Prove that the quadrilateral obtained by joining the mid-points of an isosceles trapezium is a rhombus.

P, Q, R and S are the mid-points of the sides AB, BC, CD and DA respectively.

Join AC and BD.

Since, ABCD is an isosceles trapezium

Its diagonals are equal.

AC = BD = x (let)

Now, in ∆ABC

P and Q are the mid-points of AB and BC

So, PQ || AC and PQ = $\dfrac{1}{2}$AC = $\dfrac{1}{2}$x (By midpoint theorem) … (i)

Similarly, in ∆ADC

S and R mid-point of AD and CD

So, SR || AC and SR = $\dfrac{1}{2}$AC = $\dfrac{1}{2}$x (By midpoint theorem) … (ii)

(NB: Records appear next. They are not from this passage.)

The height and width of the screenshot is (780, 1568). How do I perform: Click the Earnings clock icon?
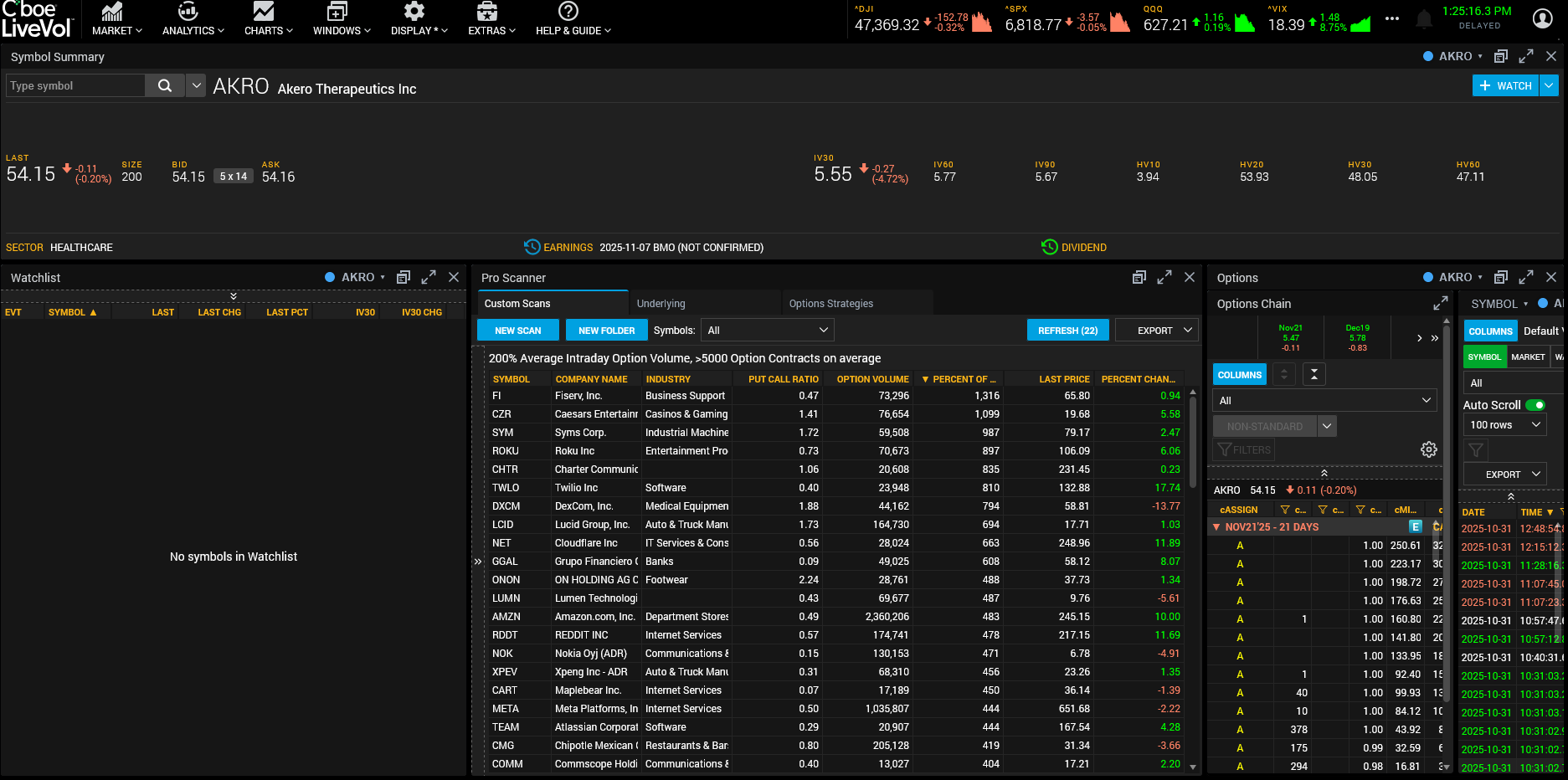(532, 247)
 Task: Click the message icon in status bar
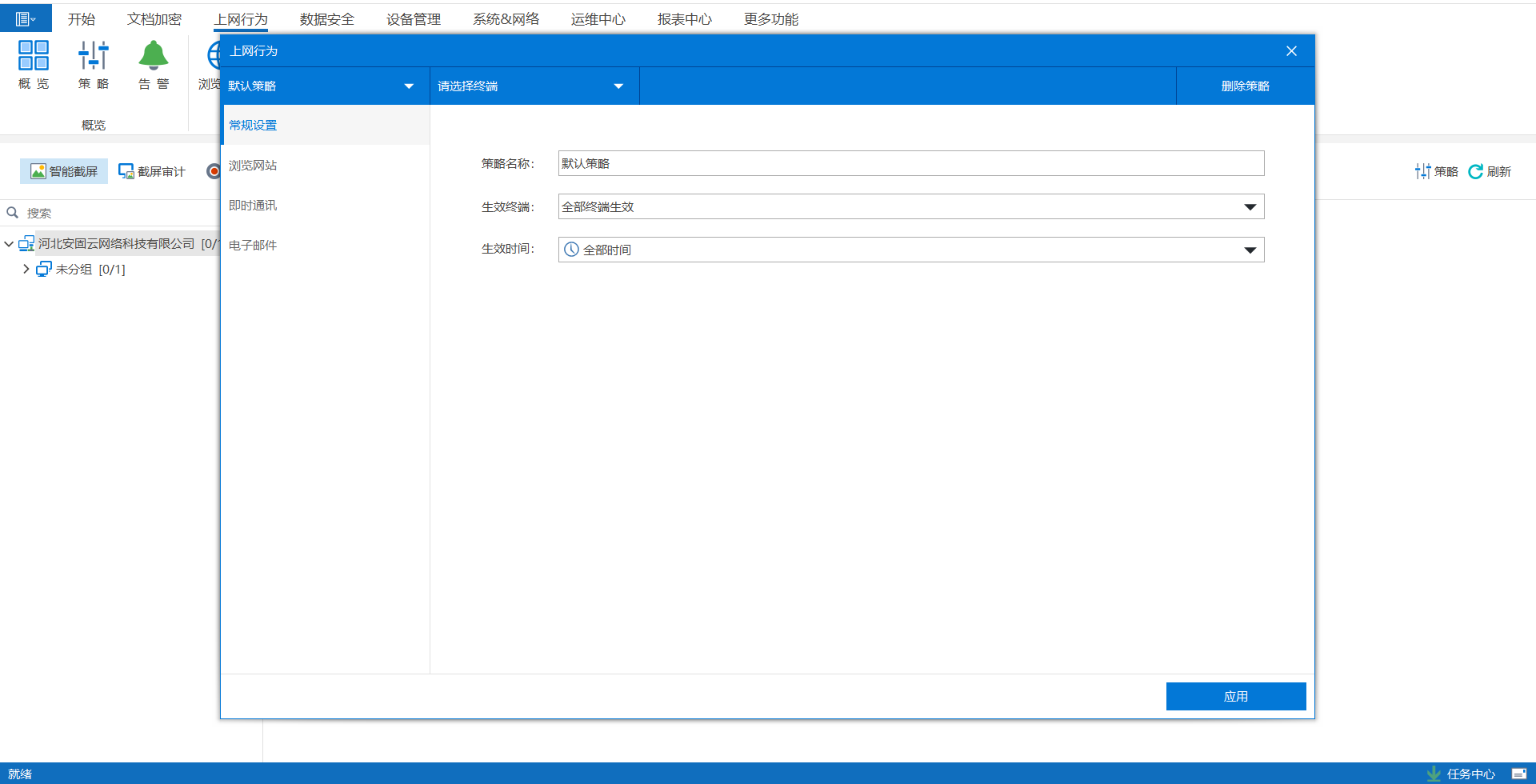click(1518, 774)
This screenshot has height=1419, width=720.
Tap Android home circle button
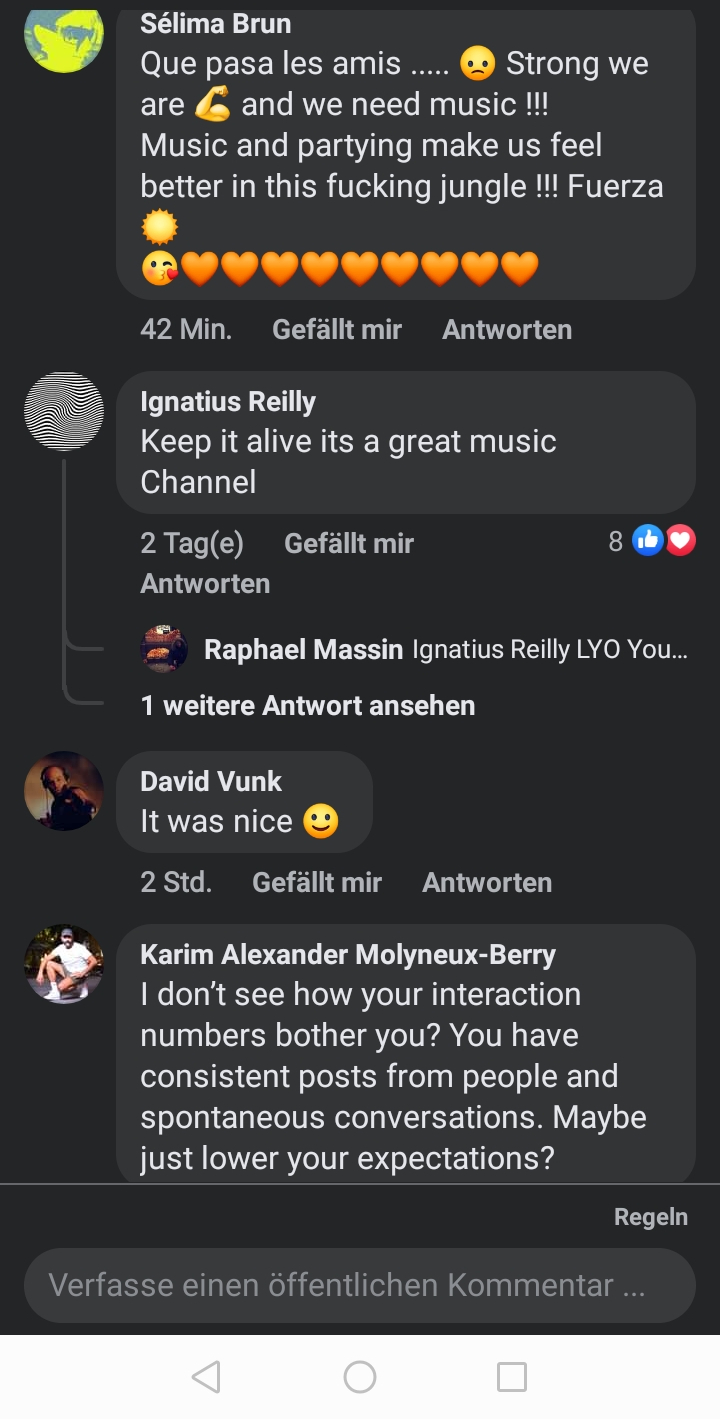[360, 1377]
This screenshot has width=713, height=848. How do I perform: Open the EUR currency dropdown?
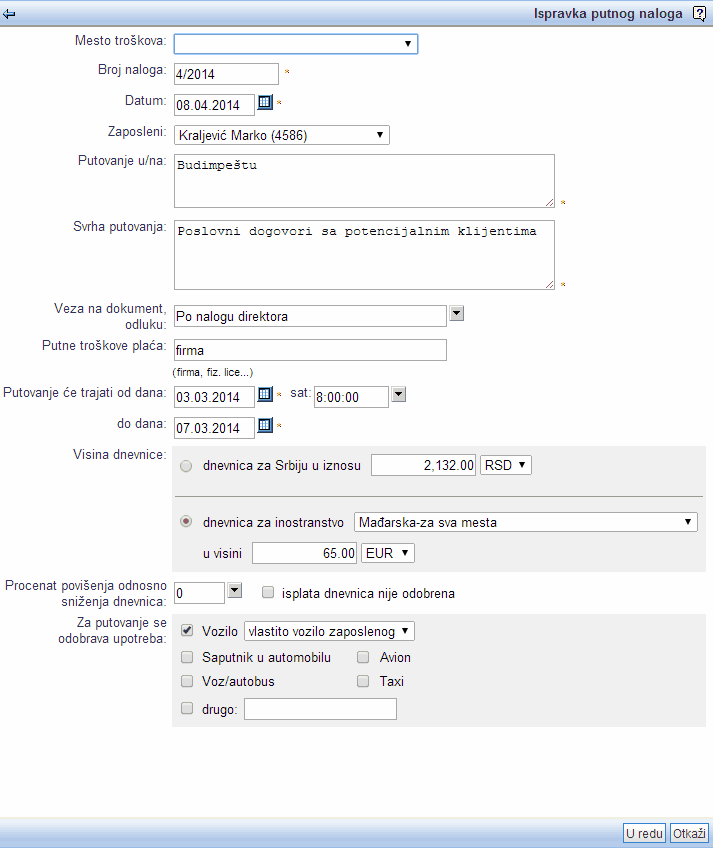click(388, 553)

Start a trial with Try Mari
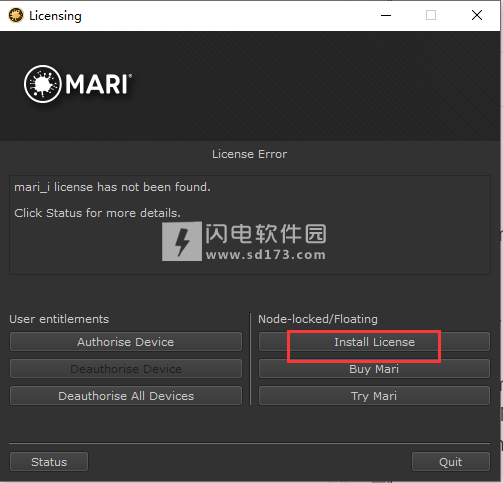374,396
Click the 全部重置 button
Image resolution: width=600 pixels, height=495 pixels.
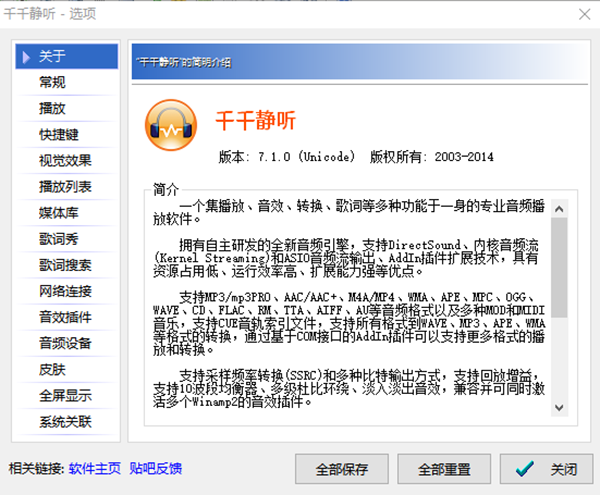tap(444, 469)
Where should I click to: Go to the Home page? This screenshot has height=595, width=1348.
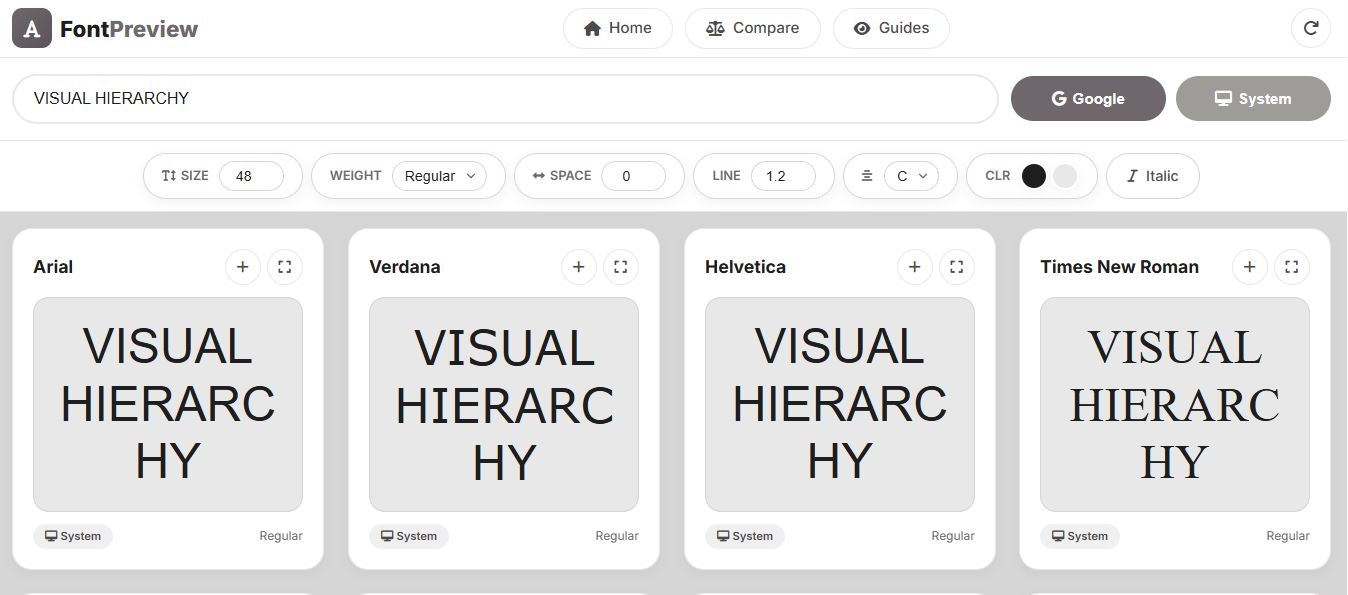click(617, 28)
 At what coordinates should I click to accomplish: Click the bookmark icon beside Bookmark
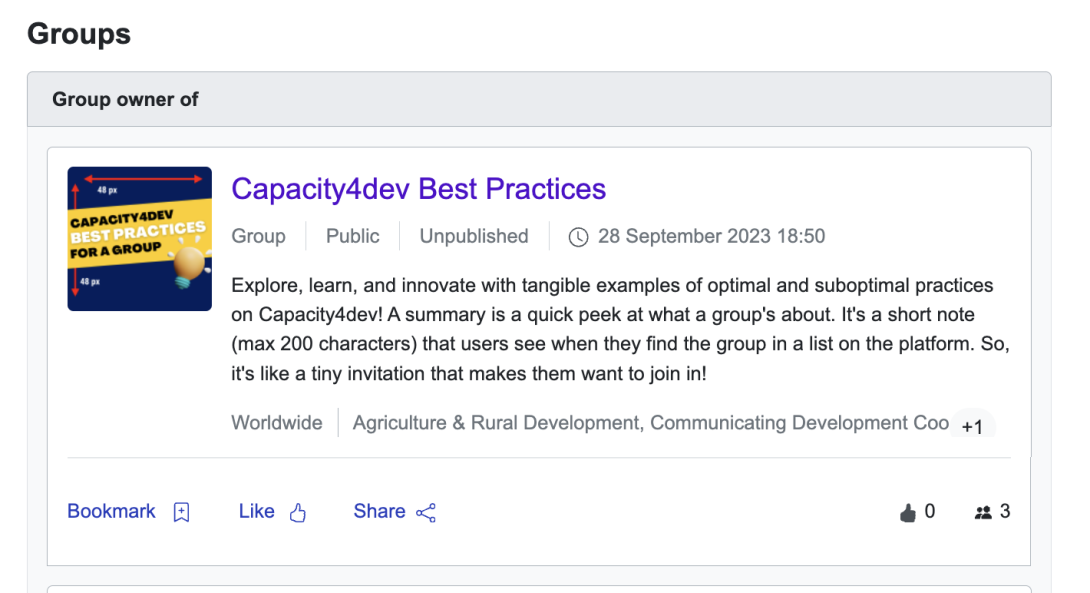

From (i) and (ii), we have

PQ || SR and PQ = SR = $\dfrac{1}{2}x$ …….(iii)

In ∆CBD,

R and Q are the mid-points of CD and BC

So, QR || BD and QR = $\dfrac{1}{2}$BD = $\dfrac{1}{2}$x (By midpoint theorem) … (iv)

Similarly, in ∆ABD

S and P mid-point of AD and AB

So, SP || BD and SP = $\dfrac{1}{2}$BD = $\dfrac{1}{2}$x (By midpoint theorem) … (v)

From (iv) and (v), we have

QR || SP and QR = SP = $\dfrac{1}{2}x$ …….(vi)

From (iii) and (vi) we get,

PQ = QR = SR = SP and QR || SP, PQ || SR.

So, sides of PQRS are equal and opposite sides are parallel.

Hence, proved that PQRS is a rhombus.